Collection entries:
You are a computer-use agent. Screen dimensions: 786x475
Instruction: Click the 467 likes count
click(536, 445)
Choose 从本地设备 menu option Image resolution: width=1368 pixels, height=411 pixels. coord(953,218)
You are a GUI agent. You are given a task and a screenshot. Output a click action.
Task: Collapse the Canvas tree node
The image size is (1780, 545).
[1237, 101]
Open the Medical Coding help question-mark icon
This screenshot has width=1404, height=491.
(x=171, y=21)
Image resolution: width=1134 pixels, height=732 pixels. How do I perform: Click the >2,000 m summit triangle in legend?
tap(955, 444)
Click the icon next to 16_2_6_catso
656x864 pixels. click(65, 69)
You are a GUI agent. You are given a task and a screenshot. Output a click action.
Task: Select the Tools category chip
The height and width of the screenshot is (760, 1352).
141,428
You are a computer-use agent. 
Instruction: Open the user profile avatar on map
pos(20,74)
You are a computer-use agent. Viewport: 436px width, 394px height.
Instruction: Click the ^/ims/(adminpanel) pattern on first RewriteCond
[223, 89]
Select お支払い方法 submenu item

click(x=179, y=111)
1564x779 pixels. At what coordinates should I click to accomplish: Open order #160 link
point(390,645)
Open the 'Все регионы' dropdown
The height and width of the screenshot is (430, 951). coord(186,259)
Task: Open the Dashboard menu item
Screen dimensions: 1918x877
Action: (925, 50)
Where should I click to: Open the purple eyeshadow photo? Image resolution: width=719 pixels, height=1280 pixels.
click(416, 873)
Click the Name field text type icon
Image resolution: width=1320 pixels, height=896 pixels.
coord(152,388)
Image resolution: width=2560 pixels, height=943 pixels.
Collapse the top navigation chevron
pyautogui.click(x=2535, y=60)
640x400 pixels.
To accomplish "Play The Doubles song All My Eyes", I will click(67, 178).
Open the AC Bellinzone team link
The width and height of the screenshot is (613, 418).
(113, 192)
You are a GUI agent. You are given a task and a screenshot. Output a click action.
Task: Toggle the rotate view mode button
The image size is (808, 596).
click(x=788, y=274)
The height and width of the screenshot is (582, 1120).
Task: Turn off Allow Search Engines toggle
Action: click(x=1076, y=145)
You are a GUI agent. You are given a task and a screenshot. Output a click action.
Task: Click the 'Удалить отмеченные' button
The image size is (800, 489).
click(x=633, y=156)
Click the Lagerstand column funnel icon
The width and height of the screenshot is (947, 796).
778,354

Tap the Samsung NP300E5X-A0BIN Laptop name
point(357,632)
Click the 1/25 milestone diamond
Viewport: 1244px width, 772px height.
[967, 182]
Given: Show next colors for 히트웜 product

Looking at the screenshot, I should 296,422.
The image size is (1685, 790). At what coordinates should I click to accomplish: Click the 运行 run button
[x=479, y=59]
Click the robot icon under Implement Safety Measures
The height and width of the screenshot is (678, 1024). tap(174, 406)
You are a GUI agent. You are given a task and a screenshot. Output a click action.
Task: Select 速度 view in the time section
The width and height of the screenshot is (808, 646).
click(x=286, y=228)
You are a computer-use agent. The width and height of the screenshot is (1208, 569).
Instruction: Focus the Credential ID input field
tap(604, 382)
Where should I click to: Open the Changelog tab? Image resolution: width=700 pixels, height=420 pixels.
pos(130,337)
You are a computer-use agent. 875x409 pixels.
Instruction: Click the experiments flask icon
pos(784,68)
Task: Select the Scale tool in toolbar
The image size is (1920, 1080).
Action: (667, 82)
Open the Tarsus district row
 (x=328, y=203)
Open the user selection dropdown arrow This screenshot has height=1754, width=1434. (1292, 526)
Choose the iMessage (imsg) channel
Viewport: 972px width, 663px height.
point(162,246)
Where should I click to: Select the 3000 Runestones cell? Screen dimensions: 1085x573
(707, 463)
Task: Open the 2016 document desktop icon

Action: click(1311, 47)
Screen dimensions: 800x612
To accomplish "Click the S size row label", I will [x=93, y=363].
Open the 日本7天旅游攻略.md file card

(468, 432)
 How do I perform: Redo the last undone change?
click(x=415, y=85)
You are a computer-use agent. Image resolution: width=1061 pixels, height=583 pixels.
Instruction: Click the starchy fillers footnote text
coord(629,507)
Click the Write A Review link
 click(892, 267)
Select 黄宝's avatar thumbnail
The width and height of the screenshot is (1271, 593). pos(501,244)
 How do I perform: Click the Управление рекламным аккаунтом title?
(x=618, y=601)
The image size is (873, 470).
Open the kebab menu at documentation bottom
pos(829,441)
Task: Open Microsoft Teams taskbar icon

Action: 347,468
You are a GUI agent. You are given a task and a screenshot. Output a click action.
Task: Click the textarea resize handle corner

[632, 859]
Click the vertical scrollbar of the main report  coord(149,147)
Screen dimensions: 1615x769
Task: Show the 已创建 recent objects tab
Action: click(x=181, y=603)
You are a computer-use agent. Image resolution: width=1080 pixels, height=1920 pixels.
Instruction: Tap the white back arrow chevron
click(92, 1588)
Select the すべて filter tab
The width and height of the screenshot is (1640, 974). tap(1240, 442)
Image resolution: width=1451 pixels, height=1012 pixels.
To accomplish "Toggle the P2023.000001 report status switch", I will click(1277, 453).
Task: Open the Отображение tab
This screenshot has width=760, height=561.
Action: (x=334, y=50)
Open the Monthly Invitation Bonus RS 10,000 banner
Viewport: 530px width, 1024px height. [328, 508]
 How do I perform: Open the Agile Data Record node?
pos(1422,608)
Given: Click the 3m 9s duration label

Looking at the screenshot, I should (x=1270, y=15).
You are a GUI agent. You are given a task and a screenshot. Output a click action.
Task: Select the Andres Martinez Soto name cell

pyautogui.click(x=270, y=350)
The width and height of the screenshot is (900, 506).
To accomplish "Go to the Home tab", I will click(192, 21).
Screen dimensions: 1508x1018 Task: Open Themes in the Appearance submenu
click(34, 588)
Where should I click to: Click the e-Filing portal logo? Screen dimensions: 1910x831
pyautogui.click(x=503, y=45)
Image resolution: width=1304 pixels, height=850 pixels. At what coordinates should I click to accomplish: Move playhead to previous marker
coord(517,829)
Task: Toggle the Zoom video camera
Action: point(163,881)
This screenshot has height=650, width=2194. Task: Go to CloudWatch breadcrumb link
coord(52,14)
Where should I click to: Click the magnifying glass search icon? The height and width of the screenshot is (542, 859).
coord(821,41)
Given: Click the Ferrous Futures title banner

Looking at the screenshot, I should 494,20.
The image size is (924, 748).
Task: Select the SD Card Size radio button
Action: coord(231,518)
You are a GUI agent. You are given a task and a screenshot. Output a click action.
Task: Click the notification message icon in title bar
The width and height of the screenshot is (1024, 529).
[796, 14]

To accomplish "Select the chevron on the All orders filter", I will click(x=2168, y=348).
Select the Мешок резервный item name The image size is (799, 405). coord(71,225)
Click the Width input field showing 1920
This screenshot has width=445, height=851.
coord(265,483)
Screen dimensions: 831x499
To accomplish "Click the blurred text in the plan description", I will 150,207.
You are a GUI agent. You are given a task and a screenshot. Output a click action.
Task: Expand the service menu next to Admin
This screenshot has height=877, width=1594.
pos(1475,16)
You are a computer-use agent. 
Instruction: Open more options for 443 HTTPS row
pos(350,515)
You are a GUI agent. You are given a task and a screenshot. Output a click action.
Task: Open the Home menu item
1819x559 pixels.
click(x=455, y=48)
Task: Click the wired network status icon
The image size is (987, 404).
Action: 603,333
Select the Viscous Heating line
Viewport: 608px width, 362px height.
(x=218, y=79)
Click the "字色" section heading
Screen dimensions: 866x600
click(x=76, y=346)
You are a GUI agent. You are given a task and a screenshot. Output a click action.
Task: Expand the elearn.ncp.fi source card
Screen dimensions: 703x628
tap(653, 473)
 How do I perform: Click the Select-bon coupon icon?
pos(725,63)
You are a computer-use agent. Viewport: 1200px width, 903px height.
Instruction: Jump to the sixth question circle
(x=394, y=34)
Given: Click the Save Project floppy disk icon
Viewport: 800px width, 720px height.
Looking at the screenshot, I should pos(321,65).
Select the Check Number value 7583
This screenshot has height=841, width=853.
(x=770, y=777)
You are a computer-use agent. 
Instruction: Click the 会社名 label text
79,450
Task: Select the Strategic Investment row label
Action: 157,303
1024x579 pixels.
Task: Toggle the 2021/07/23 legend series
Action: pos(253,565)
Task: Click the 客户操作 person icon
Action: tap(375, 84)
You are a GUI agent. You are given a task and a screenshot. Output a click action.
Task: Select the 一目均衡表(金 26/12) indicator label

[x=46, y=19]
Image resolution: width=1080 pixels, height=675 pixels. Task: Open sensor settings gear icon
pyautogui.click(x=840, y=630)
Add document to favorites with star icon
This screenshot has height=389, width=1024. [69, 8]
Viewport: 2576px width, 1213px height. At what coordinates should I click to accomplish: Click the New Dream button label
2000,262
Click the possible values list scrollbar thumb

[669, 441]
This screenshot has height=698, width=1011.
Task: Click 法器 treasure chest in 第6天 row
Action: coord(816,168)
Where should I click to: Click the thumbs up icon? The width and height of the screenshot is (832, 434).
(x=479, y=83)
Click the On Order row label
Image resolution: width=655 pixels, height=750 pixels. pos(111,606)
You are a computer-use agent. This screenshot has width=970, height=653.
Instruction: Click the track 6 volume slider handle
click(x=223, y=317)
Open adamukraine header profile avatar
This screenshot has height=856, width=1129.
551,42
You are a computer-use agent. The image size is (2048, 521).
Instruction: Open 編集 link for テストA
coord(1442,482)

▶ [Exercise objective]: Nothing but a number is expected here: the number of lines in the entries that include the word "section".

▶ [Your solution]: 2